→ **Prompt**
According to the GST overview, which body did the Union Cabinet approve setting up in November 2017?

→ **Document section**
============================================================

Recently, the Goods and Service Tax (GST) has completed one year of its implementation. GST was launched on 1st July 2017
GST- A Brief Overview
- GST is a single tax on the supply of goods and services
- It is considered to be a destination based tax as it is applied on goods and services at the place where final/actual consumption happens
- GST is applied to all goods other than crude petroleum, motor spirit, diesel, aviation turbine fuel and natural gas and alcohol for human consumption
- There are four slabs for taxes for both goods and services- 5%, 12%, 18% and 28%. Although GST aimed at levying a uniform tax rate on all products and services, four different tax slabs were introduced because daily necessities could not be subject to the same rate as luxury items.
- ‘Dual’ GST Model:
- Central GST (CGST) levied by Centre
- State GST (SGST) levied by State
- Integrated GST (IGST) –levied by Central Government on inter-State supply of goods and services.
- UTGST – Union territory GST, collected by union territory government
GST Implementation- A Timeline of major Events
1st July 2017: GST launched from Central hall of Parliament. The government also launched a GST Network portal
- GST Council cuts tax rates on 27 items;
- Allowed duty-free import of goods for export production under two pre-GST era schemes;
- small taxpayers with up to Rs1.5 crore sales allowed to file detailed tax returns and pay taxes on a quarterly basis
- Composition scheme threshold raised to Rs1 crore from Rs75 lakh for most states
- Small tax payers up to Rs1.5 crore of sales exempted from paying GST on advances received.
- GST Council announced across-the-board tax cuts.
- Close to 180 items moved from the 28% to 18% tax slab.
- Chairman of GST Council committed to eventual reduction in GST slabs by converging 12% and 18% slabs and retaining only sin goods in 28% slabs
November 2017: The Union Cabinet approved setting up of National Anti-Profiteering Authority (NAA)
- The NAA is mandated to ensure that the benefits of GST rate reduction are passed on to consumers.

============================================================

→ **Data supplied**
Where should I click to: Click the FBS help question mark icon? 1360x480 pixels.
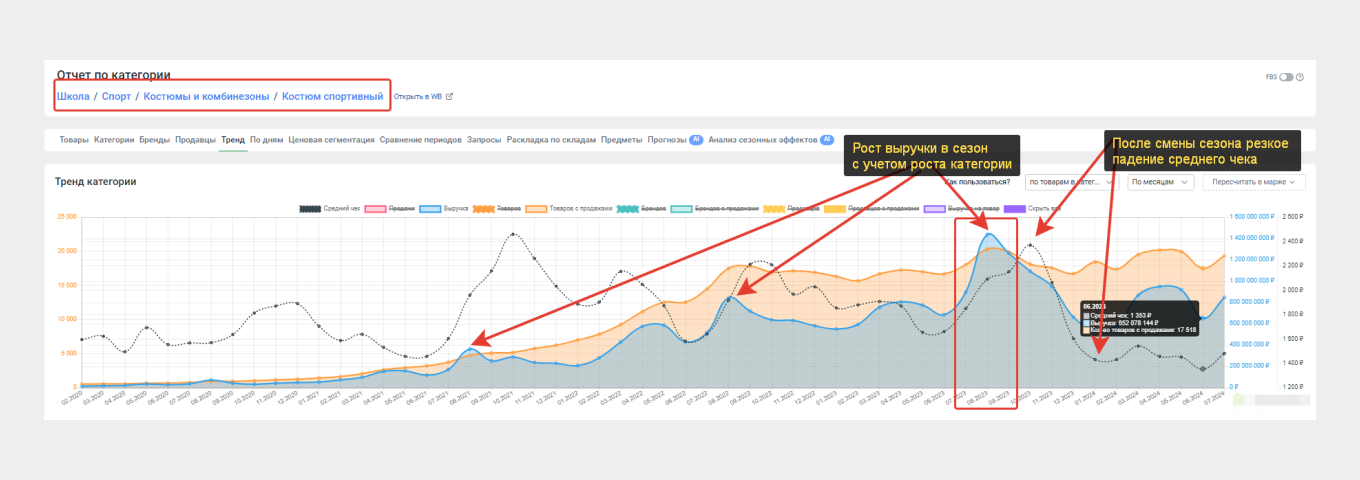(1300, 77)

============================================================

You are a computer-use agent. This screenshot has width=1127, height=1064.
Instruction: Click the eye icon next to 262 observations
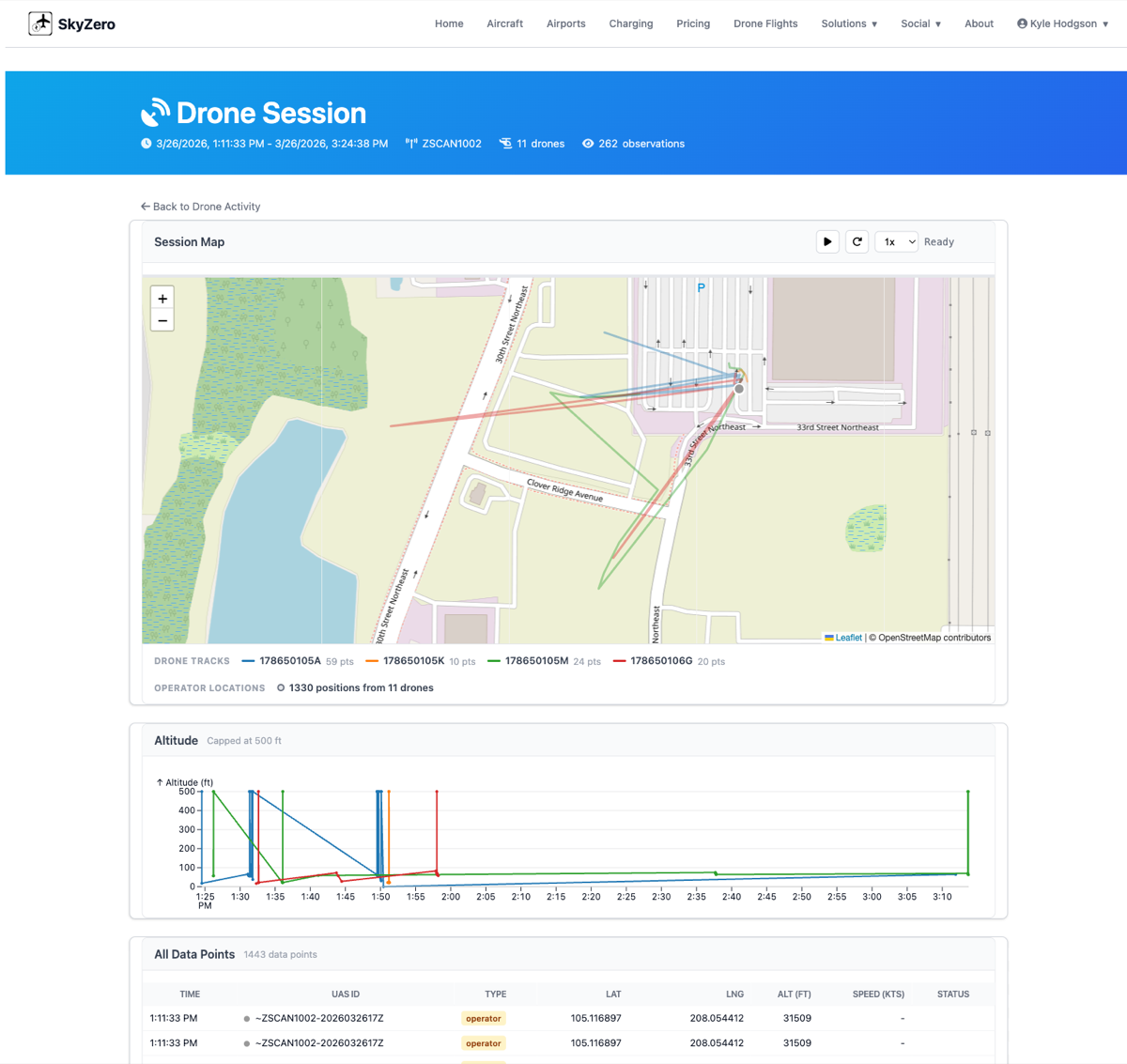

============================================================

→ **Problem solution**
The National Anti-Profiteering Authority (NAA).